The group determined that the five genes accounted for 6 percent of the difference in individuals’ ability to process methionine into homocysteine among those in the VISP trial. The genes also accounted for 13 percent of the difference in those participants in the FHS, a remarkable result given the complex nature of methionine metabolism and its impact on cerebrovascular risk. In many complex diseases, genomic variants often account for less than 5 percent of such differences.
"This is a great example of the kinds of successful research efforts coming out of the GARNET program," said program director Ebony Madden, Ph.D. "GARNET scientists aim to identify variants that affect treatment response by doing association studies in randomized trials. These results show that variants in genes are associated with the differences in homocysteine levels in individuals."

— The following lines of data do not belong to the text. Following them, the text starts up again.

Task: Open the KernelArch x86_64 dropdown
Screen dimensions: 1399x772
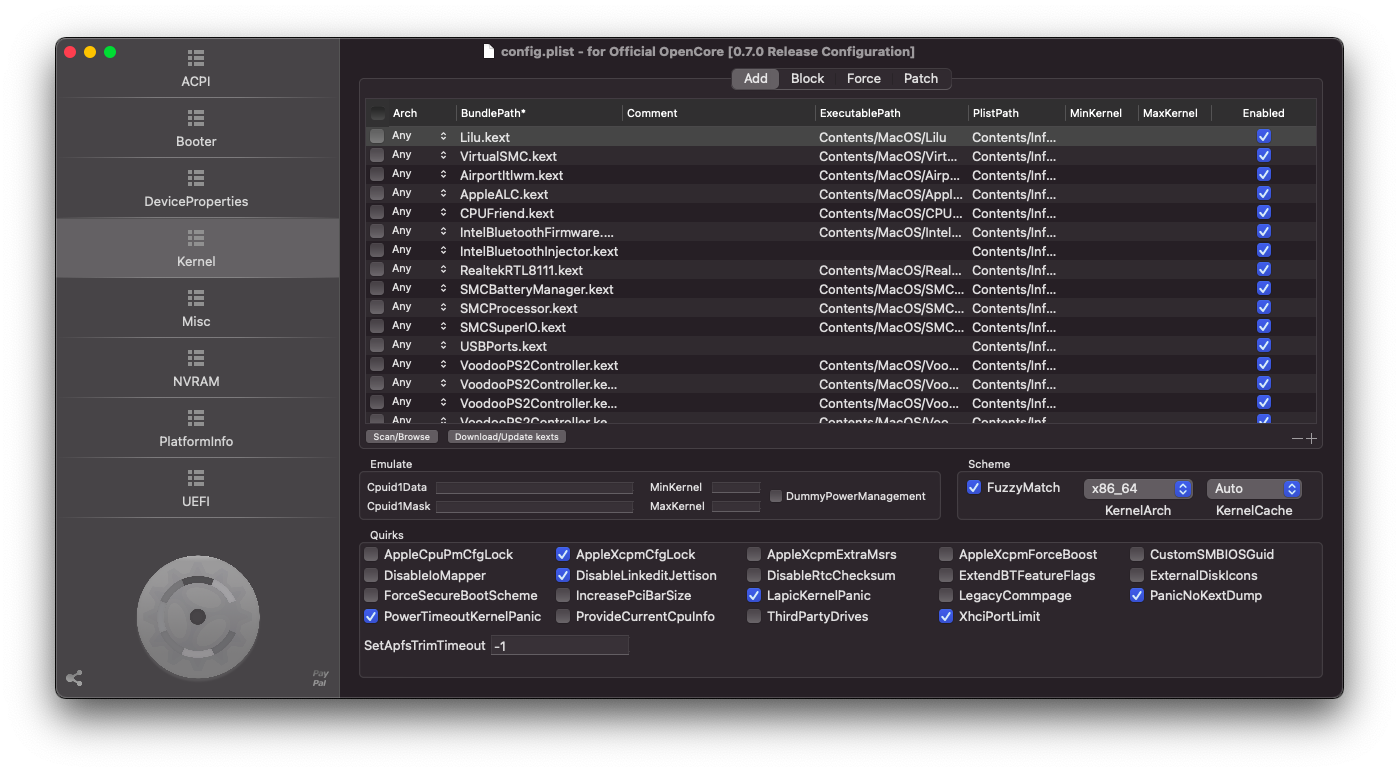Action: tap(1138, 489)
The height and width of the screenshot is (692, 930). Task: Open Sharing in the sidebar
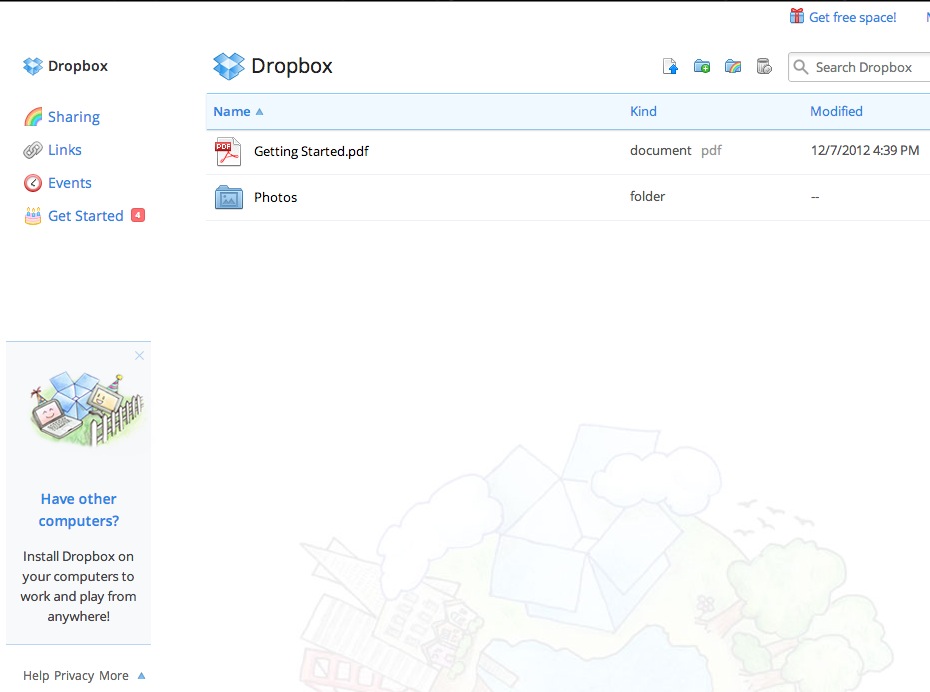[x=73, y=117]
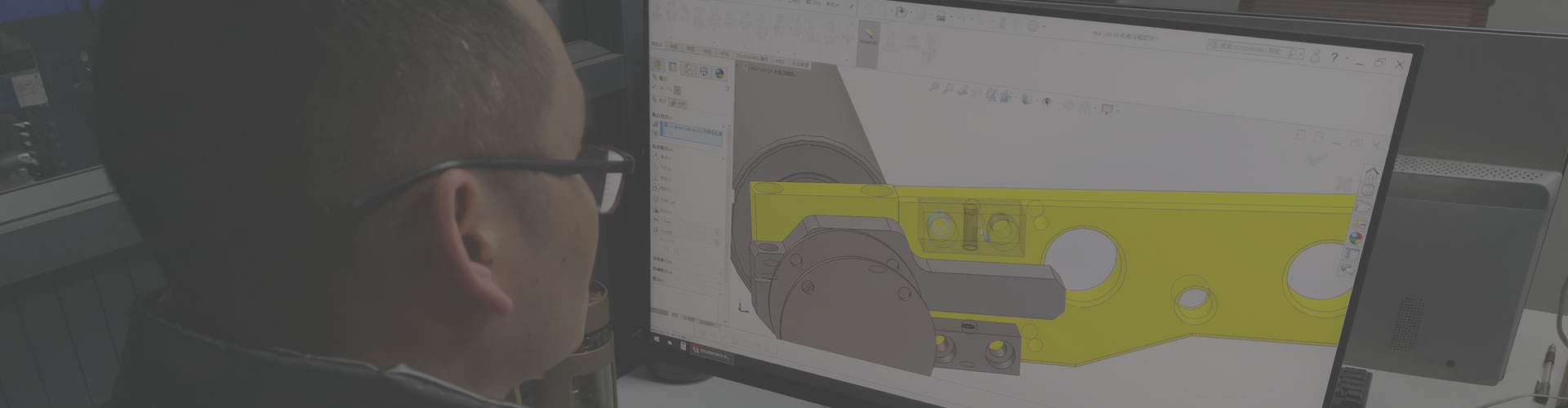This screenshot has height=408, width=1568.
Task: Open SolidWorks Resources home icon in task pane
Action: tap(1372, 172)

The association of the ALDH1L1 gene variant with stroke is just one example of how the findings may potentially lead to new prevention efforts, and help develop new targets for treating stroke and heart disease, Dr. Williams said.
"As genome sequencing becomes more widespread, clinicians may be able to determine if a person’s risk for abnormally high levels of homocysteine is elevated," he said. "Changes could be made to an individual’s diet because of a greater risk for stroke and cardiovascular disease."
The investigators plan to study the other four genes in the pathway to try to better understand their potential roles in stroke and cardiovascular disease risk.